Scrutiny on coach Scott Robertson and his team was intense following their late capitulation in Saturday's 43-10 Rugby Championship Test in Wellington.
It was the heaviest defeat in all of New Zealand's 658 Tests and prompted Read to condemn a lack of fight when the Springboks ran in four of their six tries in the final 18 minutes.
"You've got to look at this All Blacks side and go, okay, there's something not right there," Read told Sky Sport.
"There's something within that group when you're able just to leak and leak. Where's that spine that we want to see?"
A member of New Zealand's 2011 and 2015 World Cup-winning side, Read said the current team cannot match the inspirational leadership of South African skipper Siya Kolisi.
Back-row forward Kolisi played in the Springboks' 24-17 loss to the All Blacks in Auckland last week, but was not wearing the armband.
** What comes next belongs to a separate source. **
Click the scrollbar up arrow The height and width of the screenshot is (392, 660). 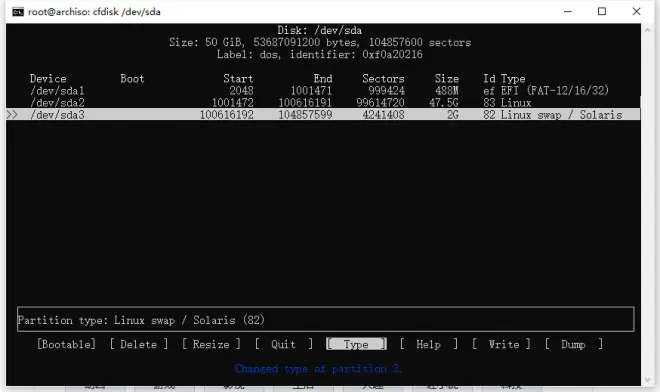click(647, 30)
Read said the way the visitors rallied around their "talisman" when he was restored as captain in Wellington was obvious.
"He is unifying that side and not only that, he's unifying the country. He's done it for a number of years," Read said of the 2019 and 2023 World Cup-winning captain.
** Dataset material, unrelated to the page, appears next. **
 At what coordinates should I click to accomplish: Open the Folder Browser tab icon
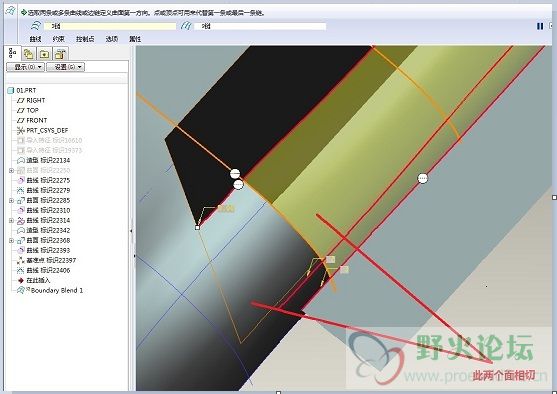[x=44, y=54]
"The scoreline's unbelievable to see and you can see how much it means to them. Like 43 points to 10, that is an absolute hiding."
New Zealand media highlighted the inconsistent results since decorated former Canterbury Crusaders mentor Robertson succeeded Ian Foster last year.
Six losses from 21 matches is a record that would have been inconceivable during a dominant era under former coaches Graham Henry and Steve Hansen, from 2004 to 2019.
Sports writer Gregor Paul said New Zealand were now a clear level below their great rivals.
"Rarely, maybe never, have the All Blacks been beaten like this. They were annihilated," Paul wrote in the New Zealand Herald.
"They were made to look like some ill-conceived analogue contraption trying to compete with the latest iPhone.
"The self-styled innovation leaders of the world game were blown off the park, and chunks were taken out of the legacy. Losing doesn't do wholesale damage to the brand, but record defeats do."
A story on the Stuff news site opined that New Zealand deserved to fall from first in the world rankings to third -- behind South Africa and Ireland -- after a performance that included 46 missed tackles.
"Almost every All Blacks fan in the cold, hard light of Sunday will have trouble accepting Robertson talking about 'great efforts' by his players," Stuff said.
"It was a night when just about everyone wearing black fell a long way short of the acceptable standard."